La rápida captura inicial de tres individuos, vinculados a las investigaciones conducentes al esclarecimiento del atentado terrorista perpetrado el pasado martes 12 de enero en el centro de Barranquilla, mediante la activación de una granada de fragmentación, acto criminal en el que resultaron heridas 14 personas que casualmente circulaban por ese lugar, nos pone de manifiesto la importancia de la colaboración de las propias víctimas de quienes a través del mecanismo de extorsión tienen azotados a los grandes y pequeños comerciantes de la zona céntrica de nuestra ciudad.

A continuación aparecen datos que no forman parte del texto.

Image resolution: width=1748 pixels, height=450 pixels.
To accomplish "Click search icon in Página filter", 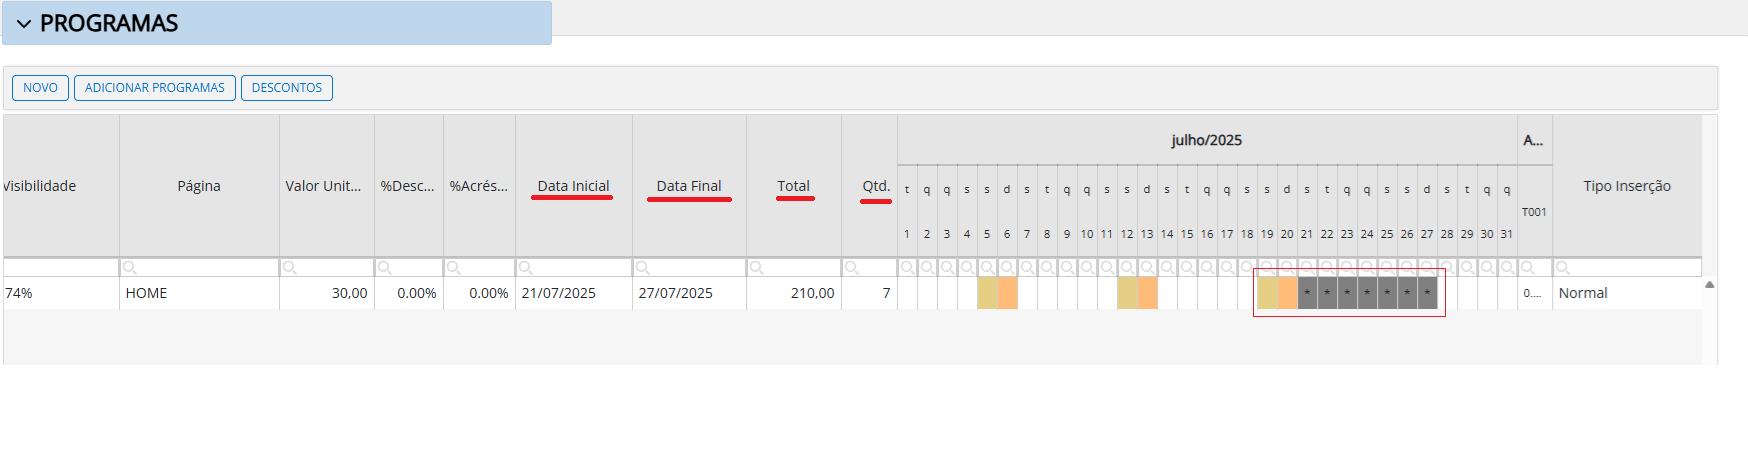I will tap(130, 268).
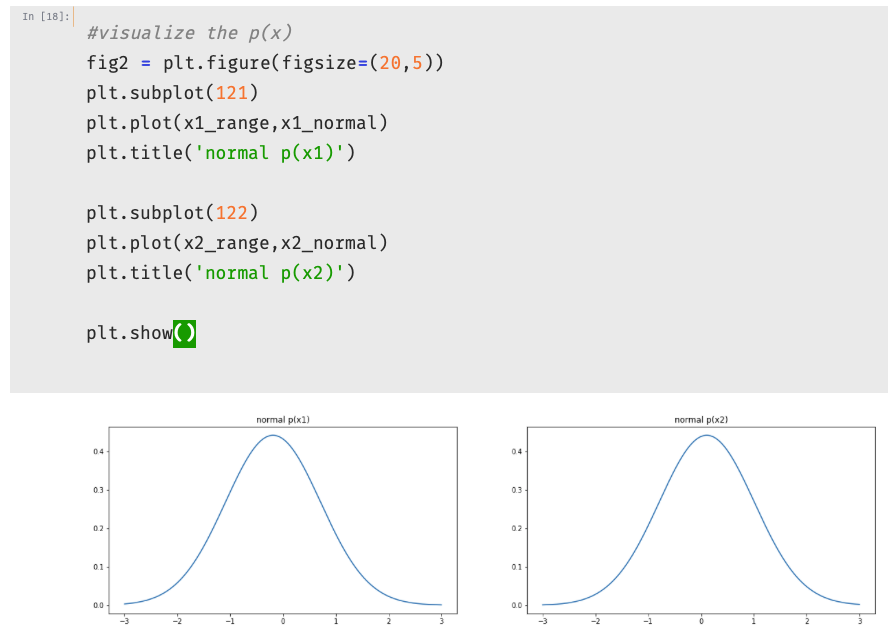Click the plt.subplot(122) line
Screen dimensions: 888x633
tap(172, 213)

Las investigaciones llegaron hasta la Cárcel de Alta Seguridad de Valledupar, donde de acuerdo a las informaciones emitidas por la Policía Metropolitana de Barranquilla, se pudo establecer que  a los presuntos cabecillas de la banda delincuencial ‘Los Costeños’ les encontraron en su poder 3 celulares, que utilizaban para ordenar desde ese centro de reclusión, a los demás integrantes de la banda que opera en Barranquilla, de la cual al parecer también hacen parte algunos individuos de nacionalidad venezolana.

Luego de conocerse este episodio, la ciudadanía no deja de preguntarse, como se explica que delincuentes de tan alta peligrosidad que son los que se recluyen en establecimientos carcelarios de la categoría de la cárcel ‘La Tramacúa’ de Valledupar, tengan tanta facilidad para burlarse del Inpec, en sus propias barbas, cometiendo hechos tan repudiables como el ocurrido en Barranquilla.

Consideramos conveniente a todas luces que la misma Fiscalía 11 Especializada de Barranquilla  encargada de las investigaciones del acto terrorista al que hoy hacemos referencia, no deje pasar por alto este que se constituye en un pésimo precedente en lo que respecta a las acciones que se tendrán que aplicar para evitar  que el interior de las cárceles se conviertan en un centro de operaciones de los delincuentes de alta peligrosidad.

El  hecho de haberse registrado en el Distrito de Barranquilla y los municipios adyacentes tantas muertes violentas, nos está indicando que la acción delictiva ha venido ganando un importante terreno, con graves efectos para la tranquilidad y convivencia de las gentes de bien.

Si de manera reiterada se viene observando que los índices criminales van en aumento, resulta entonces más que necesario replantear las políticas y estrategias de seguridad en nuestra ciudad, para poner freno con mayor efectividad y contundencia a los promotores de tales acciones.

No de otra manera se puede garantizar a la ciudadanía barranquillera que habrá más seguridad, si no se aplican con rigurosidad otras drásticas medidas.  

La proliferación de armas de fuego –y ahora de granadas– siempre se ha constituido en una gran inquietud, porque no se sabe de dónde procede su alto número y la forma fácil en que estas se comercializan en las calles de la ciudad, como cualquier artículo de primera necesidad.

Las autoridades policivas no deben perder de vista que en varios municipios del Área Metropolitana, han comenzado a incrementarse los crímenes y ello requiere también ser objeto de un detenido análisis, así como de definiciones dentro del esquema de seguridad que debe trazarse urgentemente. 

Antes que terminemos como una de las ciudades más violentas del país, se debe actuar en concordancia con una estrategia que promueva un frente común contra la delincuencia.

Indudablemente nos encontramos ante una escalada de la violencia que debe ser cortada de raíz y es por eso, que la presencia de la fuerza pública tiene que ser reforzada al máximo. 

La construcción de nuevas estaciones de policía donde no las hay y el mejoramiento de las ya existentes, debe ser prioritario en estos momentos.